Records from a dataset
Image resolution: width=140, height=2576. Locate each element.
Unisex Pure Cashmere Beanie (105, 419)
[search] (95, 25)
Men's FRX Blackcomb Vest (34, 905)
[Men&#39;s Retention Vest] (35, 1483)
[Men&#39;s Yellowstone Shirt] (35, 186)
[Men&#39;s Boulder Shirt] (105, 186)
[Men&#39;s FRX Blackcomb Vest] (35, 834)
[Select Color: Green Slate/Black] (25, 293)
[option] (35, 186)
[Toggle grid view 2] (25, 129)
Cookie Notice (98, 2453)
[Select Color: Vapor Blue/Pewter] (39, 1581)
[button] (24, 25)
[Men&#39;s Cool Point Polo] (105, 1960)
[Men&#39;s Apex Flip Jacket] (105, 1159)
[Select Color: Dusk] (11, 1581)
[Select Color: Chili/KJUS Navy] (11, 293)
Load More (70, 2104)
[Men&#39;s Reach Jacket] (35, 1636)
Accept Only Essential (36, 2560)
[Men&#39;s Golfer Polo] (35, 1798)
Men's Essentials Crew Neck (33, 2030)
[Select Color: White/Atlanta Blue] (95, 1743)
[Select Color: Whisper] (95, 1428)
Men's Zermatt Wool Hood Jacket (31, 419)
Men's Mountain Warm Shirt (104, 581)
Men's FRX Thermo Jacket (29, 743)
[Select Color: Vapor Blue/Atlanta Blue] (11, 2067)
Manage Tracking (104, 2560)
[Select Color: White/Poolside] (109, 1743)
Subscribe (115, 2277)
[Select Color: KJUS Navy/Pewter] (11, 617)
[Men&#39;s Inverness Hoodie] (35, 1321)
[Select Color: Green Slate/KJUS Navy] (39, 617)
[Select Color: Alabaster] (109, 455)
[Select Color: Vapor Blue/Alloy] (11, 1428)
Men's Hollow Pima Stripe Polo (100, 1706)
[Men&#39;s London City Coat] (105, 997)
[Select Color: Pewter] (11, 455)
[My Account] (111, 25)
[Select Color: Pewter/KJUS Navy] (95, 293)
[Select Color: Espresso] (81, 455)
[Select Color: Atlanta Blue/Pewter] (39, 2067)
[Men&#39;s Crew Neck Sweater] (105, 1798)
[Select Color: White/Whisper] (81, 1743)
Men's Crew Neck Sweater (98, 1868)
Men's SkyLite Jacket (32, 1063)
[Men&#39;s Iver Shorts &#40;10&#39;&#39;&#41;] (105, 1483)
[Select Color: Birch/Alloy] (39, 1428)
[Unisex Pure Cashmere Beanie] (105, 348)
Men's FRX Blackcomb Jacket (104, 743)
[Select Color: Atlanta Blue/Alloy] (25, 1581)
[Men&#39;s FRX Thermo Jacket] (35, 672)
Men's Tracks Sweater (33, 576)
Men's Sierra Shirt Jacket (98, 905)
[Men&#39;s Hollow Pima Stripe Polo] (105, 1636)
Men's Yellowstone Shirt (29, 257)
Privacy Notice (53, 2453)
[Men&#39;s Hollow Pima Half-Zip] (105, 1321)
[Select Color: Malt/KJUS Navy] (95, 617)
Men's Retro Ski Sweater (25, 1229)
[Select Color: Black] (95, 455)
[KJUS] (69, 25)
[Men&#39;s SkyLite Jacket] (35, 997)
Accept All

Exercise objective: Reproduce the entries above in full, precisely as written.

Answer:
Image resolution: width=140, height=2576. Locate each element.
Unisex Pure Cashmere Beanie (105, 419)
[search] (95, 25)
Men's FRX Blackcomb Vest (34, 905)
[Men&#39;s Retention Vest] (35, 1483)
[Men&#39;s Yellowstone Shirt] (35, 186)
[Men&#39;s Boulder Shirt] (105, 186)
[Men&#39;s FRX Blackcomb Vest] (35, 834)
[Select Color: Green Slate/Black] (25, 293)
[option] (35, 186)
[Toggle grid view 2] (25, 129)
Cookie Notice (98, 2453)
[Select Color: Vapor Blue/Pewter] (39, 1581)
[button] (24, 25)
[Men&#39;s Cool Point Polo] (105, 1960)
[Men&#39;s Apex Flip Jacket] (105, 1159)
[Select Color: Dusk] (11, 1581)
[Select Color: Chili/KJUS Navy] (11, 293)
Load More (70, 2104)
[Men&#39;s Reach Jacket] (35, 1636)
Accept Only Essential (36, 2560)
[Men&#39;s Golfer Polo] (35, 1798)
Men's Essentials Crew Neck (33, 2030)
[Select Color: White/Atlanta Blue] (95, 1743)
[Select Color: Whisper] (95, 1428)
Men's Zermatt Wool Hood Jacket (31, 419)
Men's Mountain Warm Shirt (104, 581)
Men's FRX Thermo Jacket (29, 743)
[Select Color: Vapor Blue/Atlanta Blue] (11, 2067)
Manage Tracking (104, 2560)
[Select Color: White/Poolside] (109, 1743)
Subscribe (115, 2277)
[Select Color: KJUS Navy/Pewter] (11, 617)
[Men&#39;s Inverness Hoodie] (35, 1321)
[Select Color: Green Slate/KJUS Navy] (39, 617)
[Select Color: Alabaster] (109, 455)
[Select Color: Vapor Blue/Alloy] (11, 1428)
Men's Hollow Pima Stripe Polo (100, 1706)
[Men&#39;s London City Coat] (105, 997)
[Select Color: Pewter] (11, 455)
[My Account] (111, 25)
[Select Color: Pewter/KJUS Navy] (95, 293)
[Select Color: Espresso] (81, 455)
[Select Color: Atlanta Blue/Pewter] (39, 2067)
[Men&#39;s Crew Neck Sweater] (105, 1798)
[Select Color: White/Whisper] (81, 1743)
Men's Crew Neck Sweater (98, 1868)
Men's SkyLite Jacket (32, 1063)
[Men&#39;s Iver Shorts &#40;10&#39;&#39;&#41;] (105, 1483)
[Select Color: Birch/Alloy] (39, 1428)
[Unisex Pure Cashmere Beanie] (105, 348)
Men's FRX Blackcomb Jacket (104, 743)
[Select Color: Atlanta Blue/Alloy] (25, 1581)
[Men&#39;s FRX Thermo Jacket] (35, 672)
Men's Tracks Sweater (33, 576)
Men's Sierra Shirt Jacket (98, 905)
[Men&#39;s Hollow Pima Stripe Polo] (105, 1636)
Men's Yellowstone Shirt (29, 257)
Privacy Notice (53, 2453)
[Men&#39;s Hollow Pima Half-Zip] (105, 1321)
[Select Color: Malt/KJUS Navy] (95, 617)
Men's Retro Ski Sweater (25, 1229)
[Select Color: Black] (95, 455)
[KJUS] (69, 25)
[Men&#39;s SkyLite Jacket] (35, 997)
Accept All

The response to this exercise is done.